[[ Raw data, beginning ]]
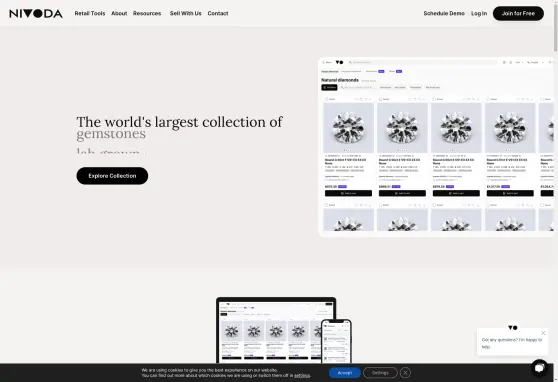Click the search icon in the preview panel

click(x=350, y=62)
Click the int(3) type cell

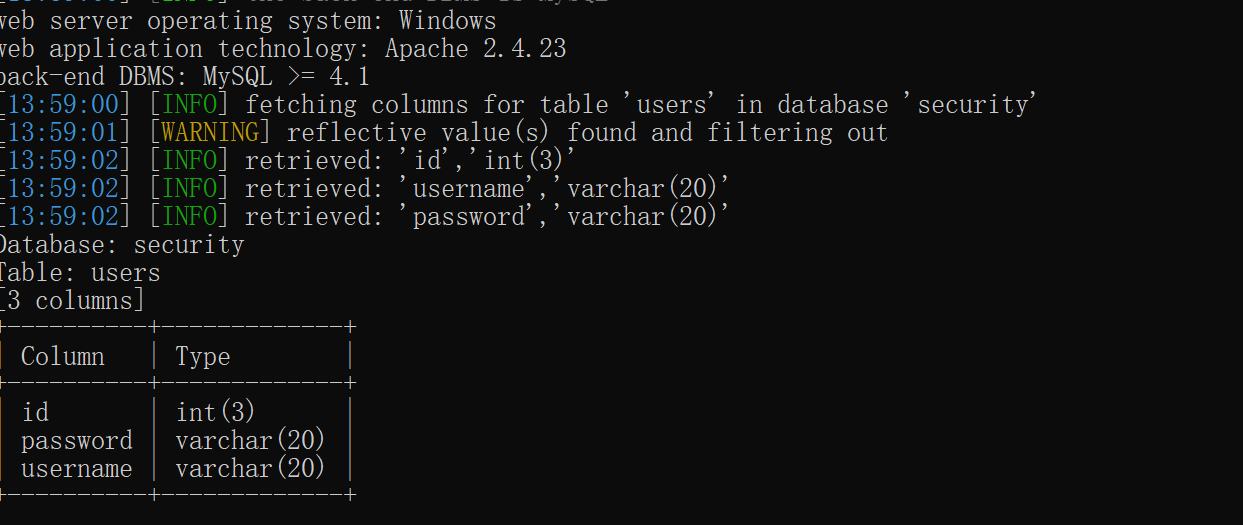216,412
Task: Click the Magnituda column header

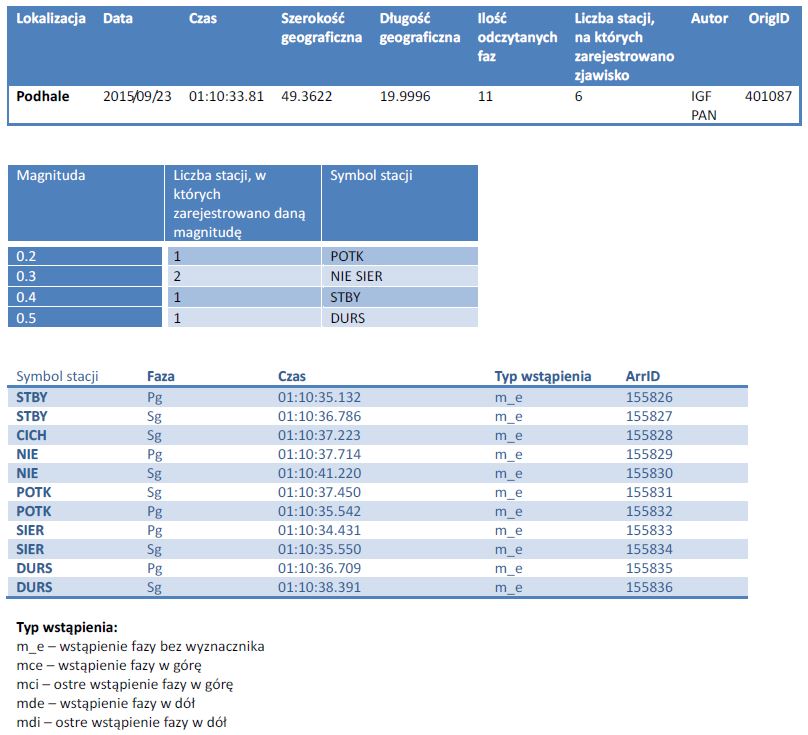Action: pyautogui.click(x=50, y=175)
[[ Raw data, end ]]
[[ Raw data, beginning ]]
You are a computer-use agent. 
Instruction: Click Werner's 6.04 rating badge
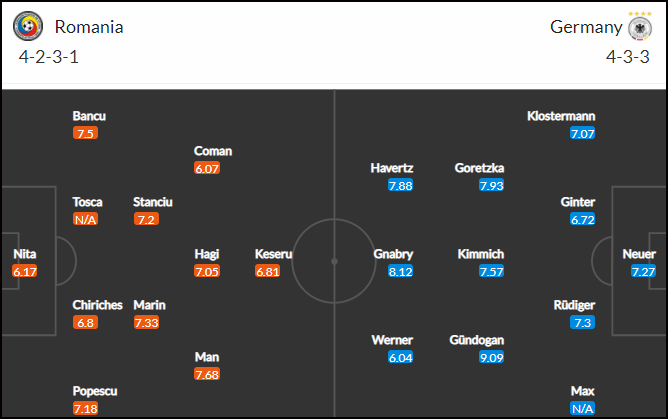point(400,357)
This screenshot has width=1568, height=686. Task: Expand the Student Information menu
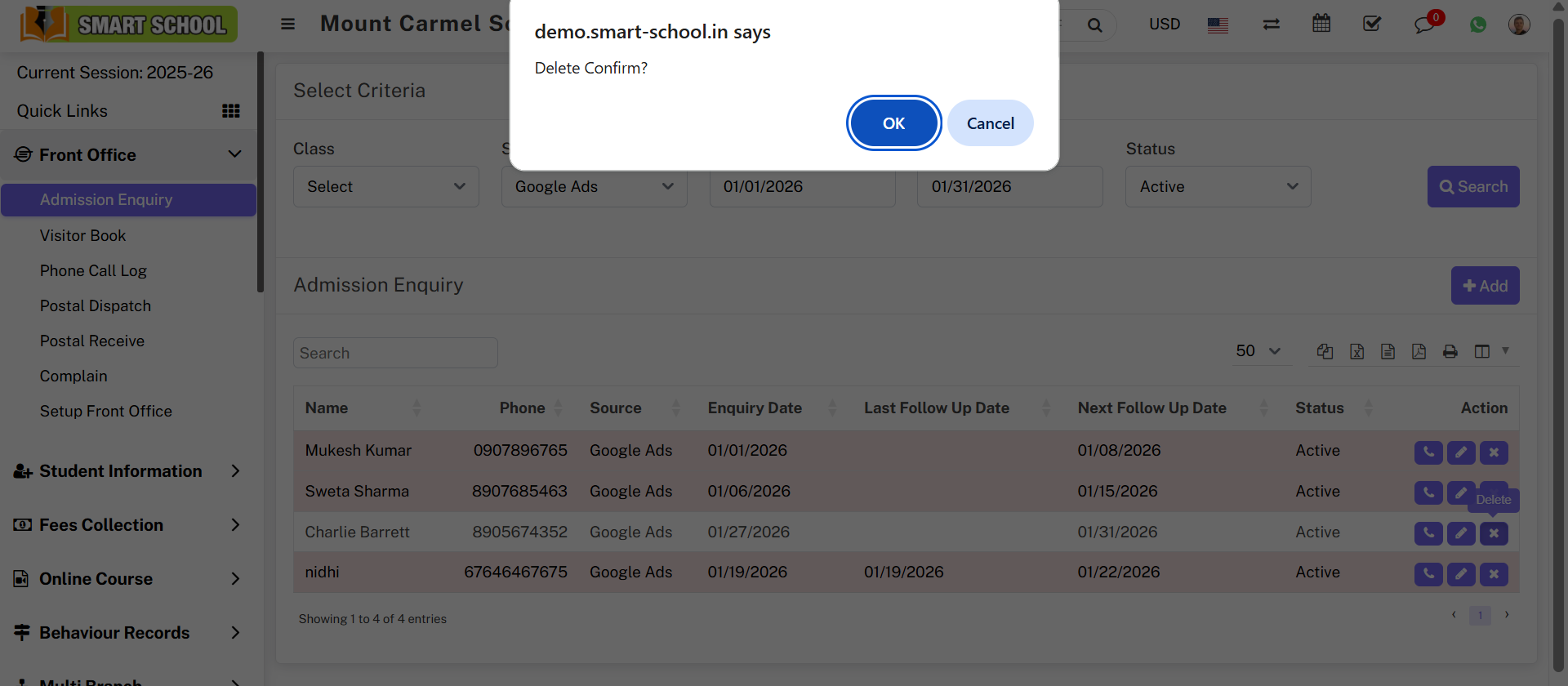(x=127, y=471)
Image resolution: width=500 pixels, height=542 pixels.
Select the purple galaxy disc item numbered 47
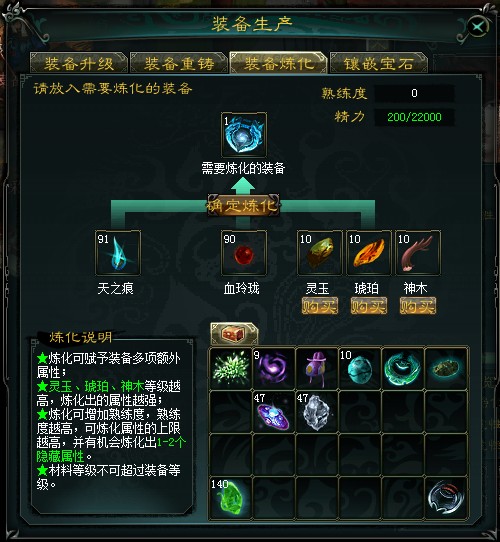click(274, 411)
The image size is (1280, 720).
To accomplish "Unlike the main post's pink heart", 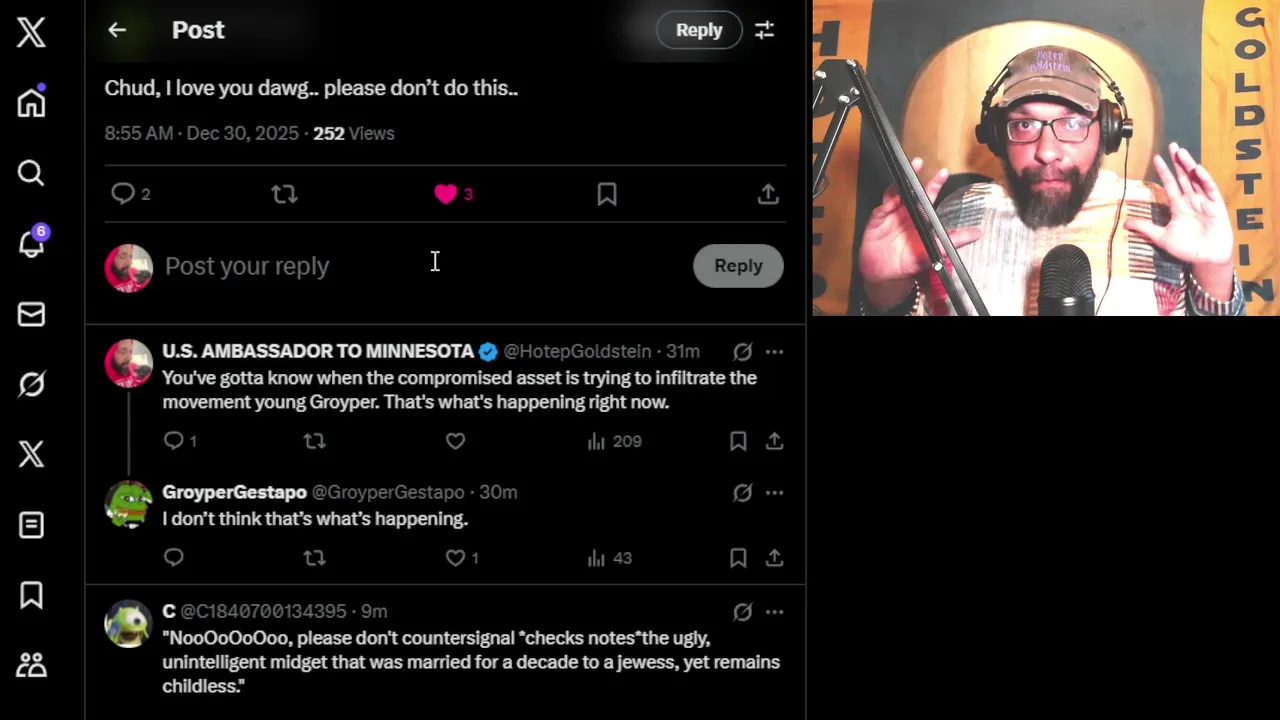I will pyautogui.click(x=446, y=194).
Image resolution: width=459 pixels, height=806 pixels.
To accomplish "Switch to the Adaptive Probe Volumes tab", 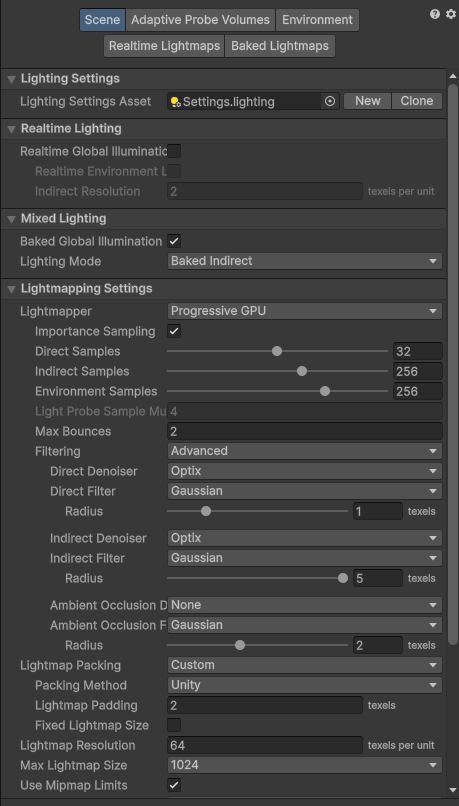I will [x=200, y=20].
[[ Raw data, end ]]
» Instructions to follow:
If a line of the data holds the string "pixels", list it.

» Written reply:
Image resolution: width=500 pixels, height=542 pixels.
Image resolution: width=459 pixels, height=806 pixels.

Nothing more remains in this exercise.